I have two sets of code both trying to execute something like ls|grep pip One that works and one that does not.

The working code creates 2 child process and uses one child each to execlp the one command and the other simply tries to do this by creating one child. I.e executing ls in say the child and the grep in the parent. This does not seem to work. And I can't seem to get any error either.

Can someone tell me what the problem is?

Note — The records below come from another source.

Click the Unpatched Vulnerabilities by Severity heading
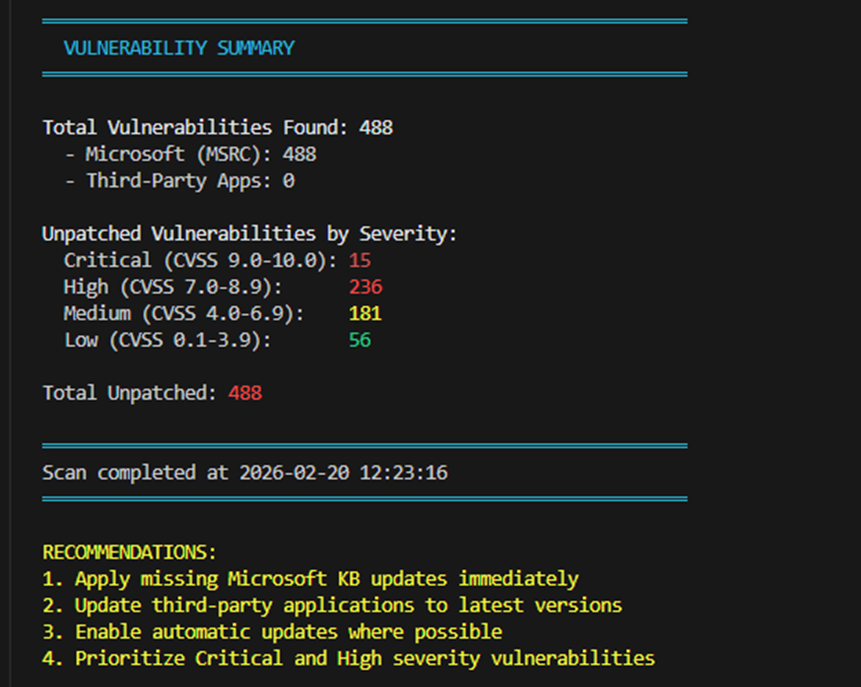Screen dimensions: 861x687 click(x=249, y=234)
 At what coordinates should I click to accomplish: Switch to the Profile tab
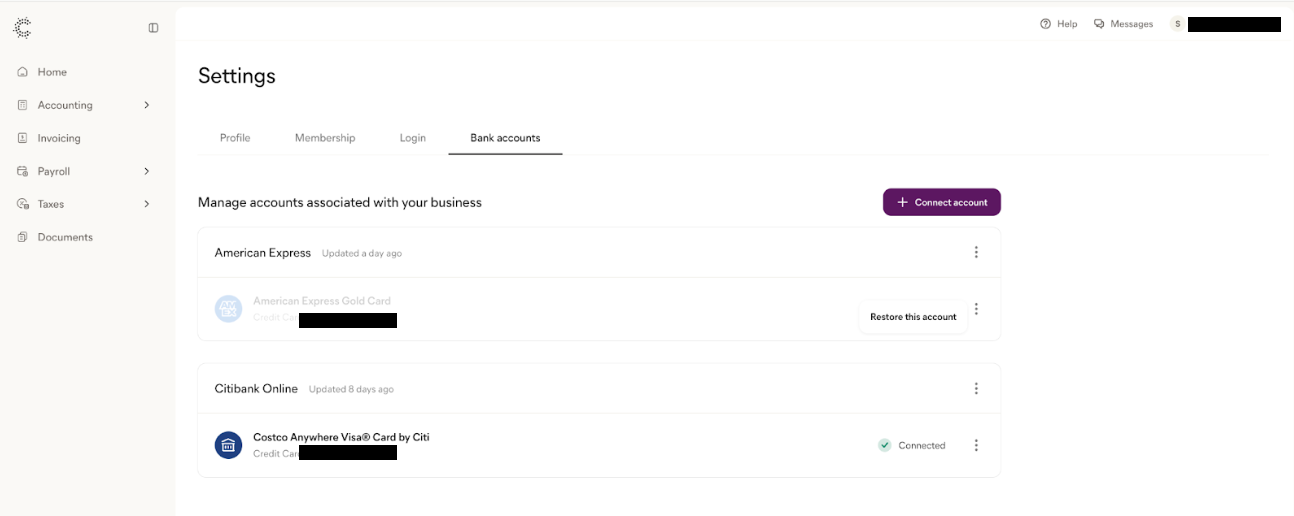[x=235, y=138]
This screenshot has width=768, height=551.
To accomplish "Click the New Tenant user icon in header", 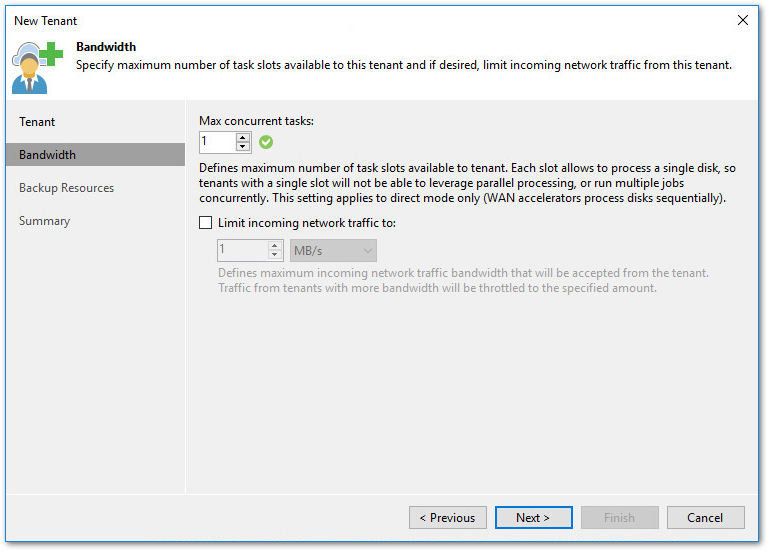I will pyautogui.click(x=36, y=66).

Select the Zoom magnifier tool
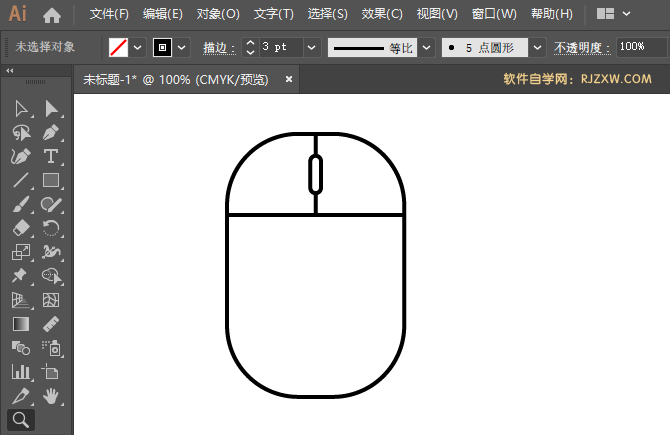[20, 420]
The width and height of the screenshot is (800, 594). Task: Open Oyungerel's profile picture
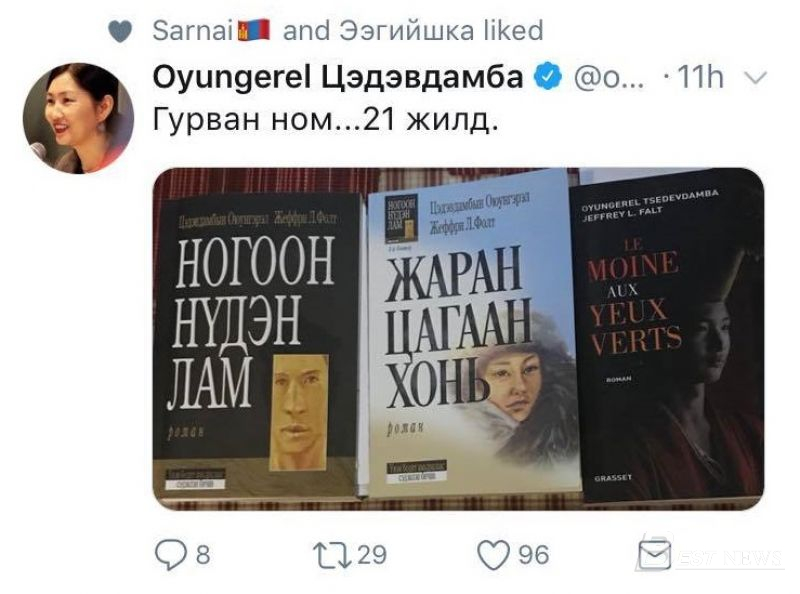(78, 118)
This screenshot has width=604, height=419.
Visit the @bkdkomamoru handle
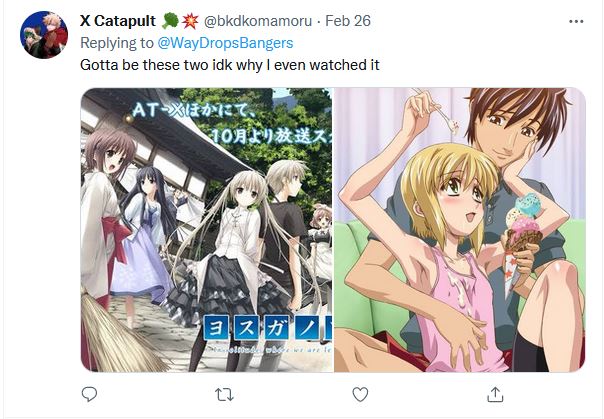pos(257,21)
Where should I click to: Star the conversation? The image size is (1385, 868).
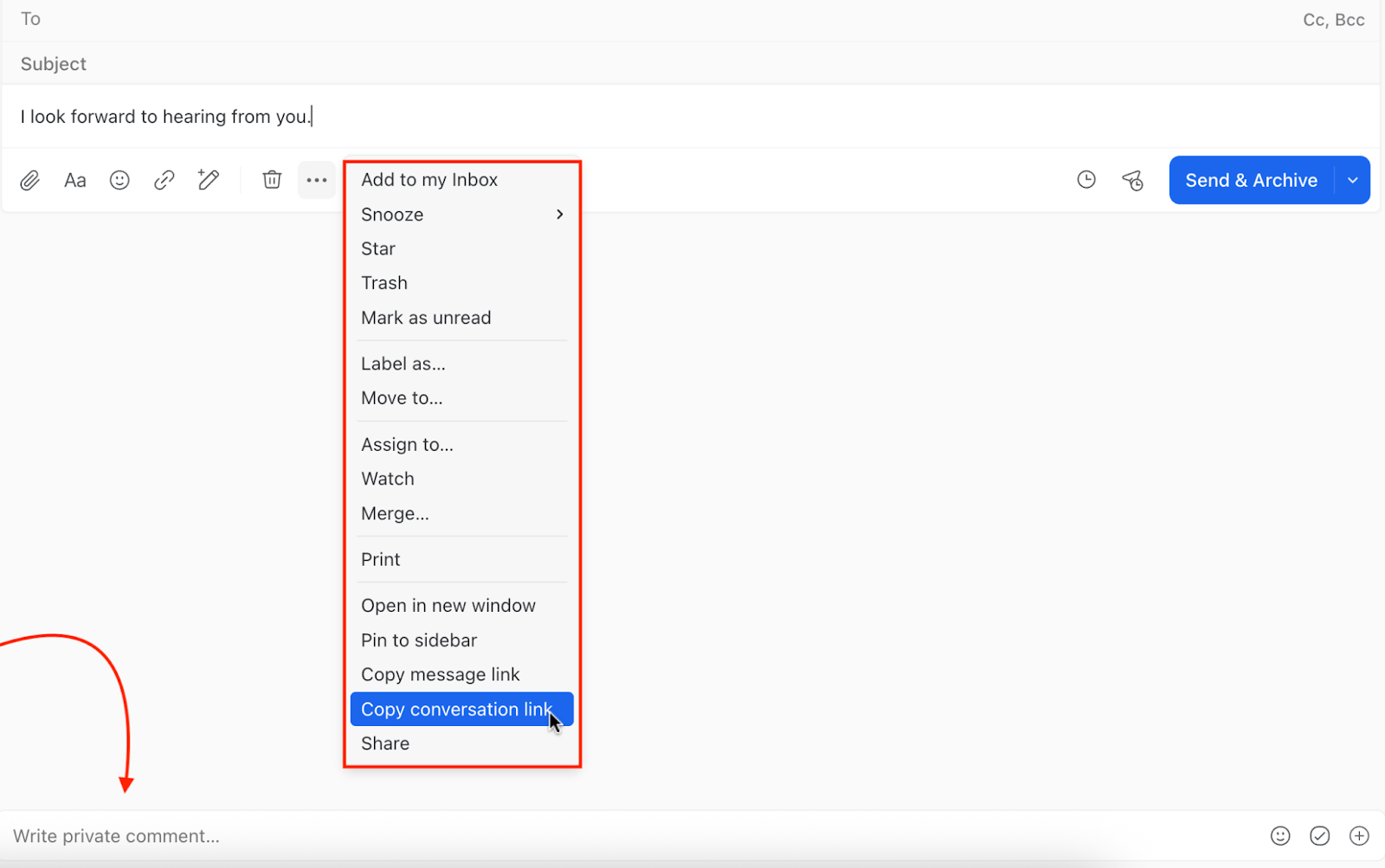(378, 248)
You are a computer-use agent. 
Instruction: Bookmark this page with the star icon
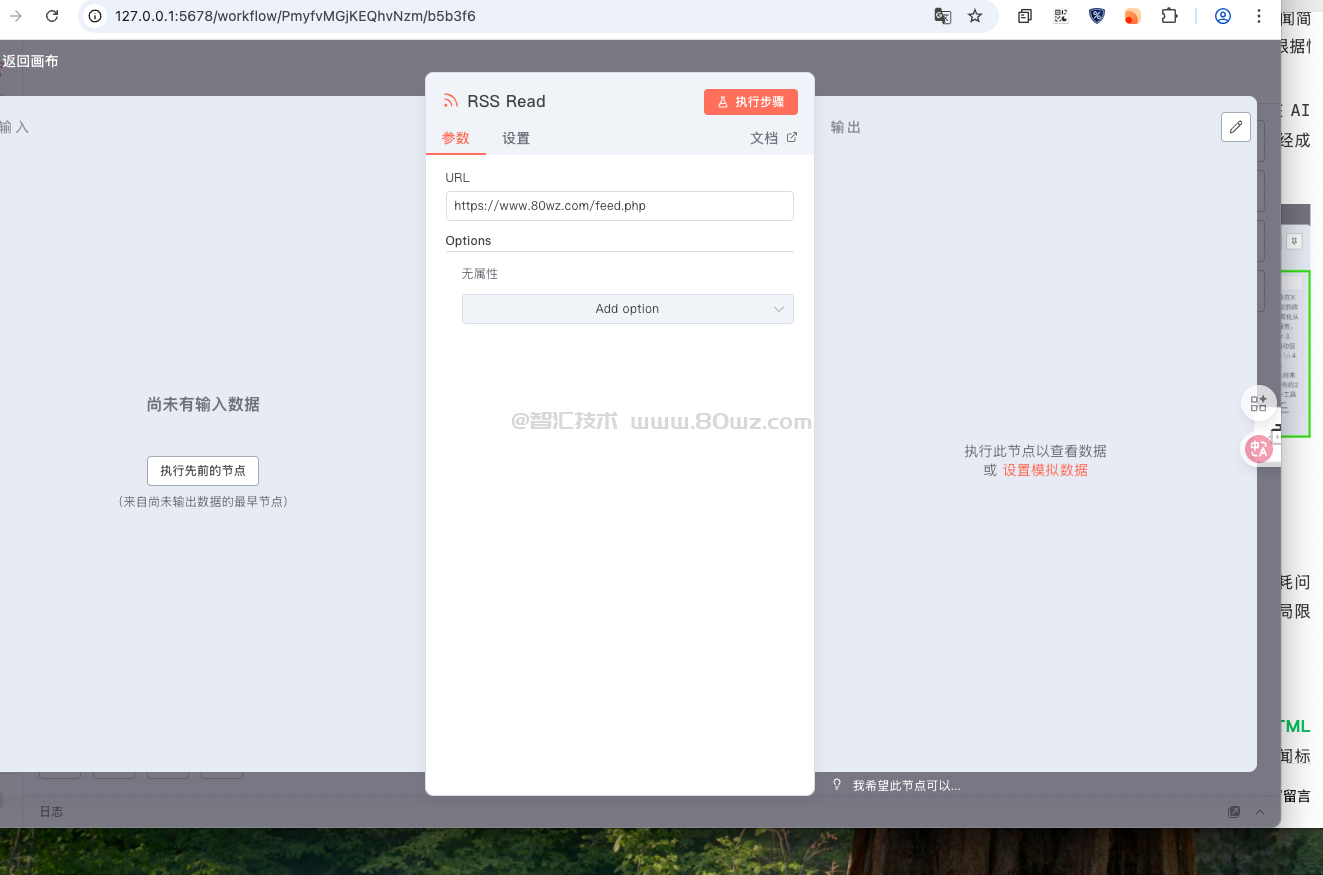(975, 16)
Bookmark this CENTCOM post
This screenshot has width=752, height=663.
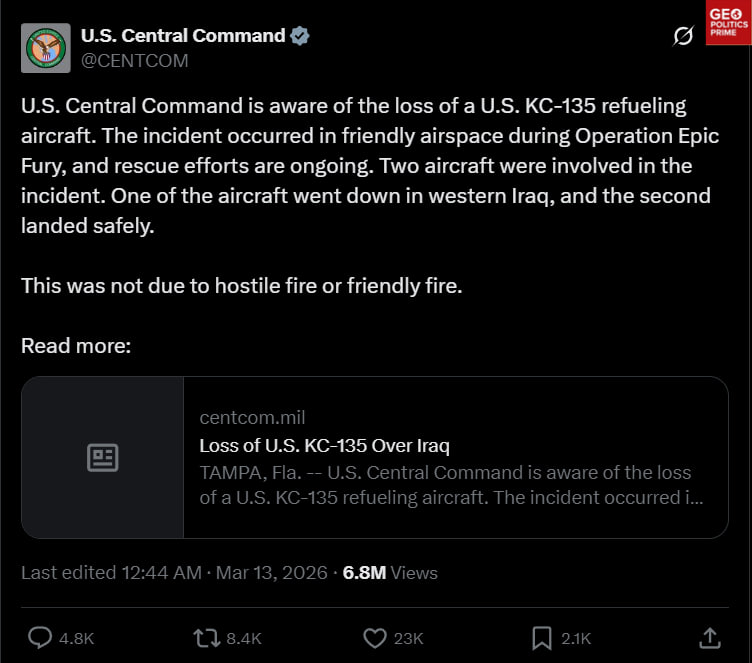pyautogui.click(x=542, y=637)
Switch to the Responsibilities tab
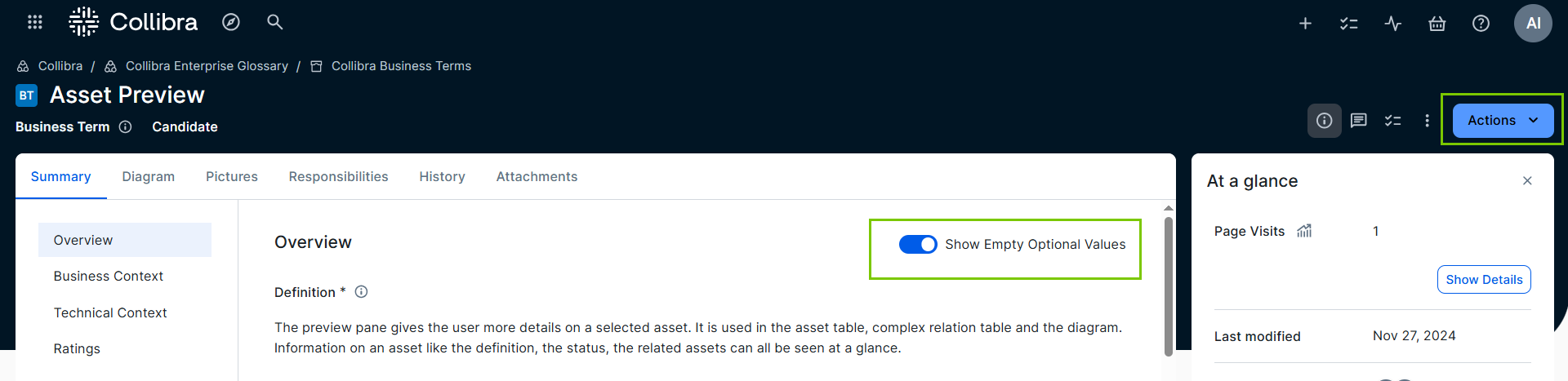The height and width of the screenshot is (381, 1568). (338, 177)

And why it exists?

Not Working:

void runpipe()
{
    pid_t childpid;
    int fd[2];
    pipe(fd);
    int saved_stdout;
    int saved_stdin;
    saved_stdout=dup(STDOUT_FILENO);
    saved_stdin=dup(STDIN_FILENO);
    if((childpid=fork())==0)
    {
            dup2(fd[WRITE_END],STDOUT_FILENO);
            close(fd[WRITE_END]);
            execlp("/bin/ls","ls command","-l",NULL);

            dup2(STDOUT_FILENO,fd[1]);
            _exit(0);
    }
    else if(childpid>0)
    {

            dup2(saved_stdout,STDOUT_FILENO);
            dup2(fd[READ_END],STDIN_FILENO);
            close(fd[READ_END]);
            execlp("/bin/grep","grep","pip",NULL);
            wait();
            _exit(0);

    }
    else
    {
            printf("ERROR!\n");
    }
}

Here are the codes:

Working:

    int runpipe(){
    pid_t pid;
    int fd[2];

    pipe(fd);
    int i;
    pid=fork();

    if (pid==0) {

            printf("i'm the child used for ls \n");
            dup2(fd[WRITE_END], STDOUT_FILENO);
            close(fd[READ_END]);
            execlp("ls", "ls", "-al", NULL);
            _exit(0);
    } else {
            pid=fork();

            if (pid==0) {
                    printf("i'm in the second child, which will be used to grep\n");
                    dup2(fd[READ_END], STDIN_FILENO);
                    close(fd[WRITE_END]);
                    execlp("grep", "grep","pip",NULL);
            }
            else wait();
    }
    return 0;
}

Was it helpful?

Solution

The parent needs to close the write side of the pipe before exec'ing grep. For some reason, your code with the two children closes that file descriptor, but does not in the code with only one child. You are leaving several descriptors open, but the write side on the pipe is the important one. The reader (the exec'd grep) will not finish until all copies of the write side of the pipe are closed. By failing to close it, the grep is the one holding it open so grep will never terminate, but just wait for more data.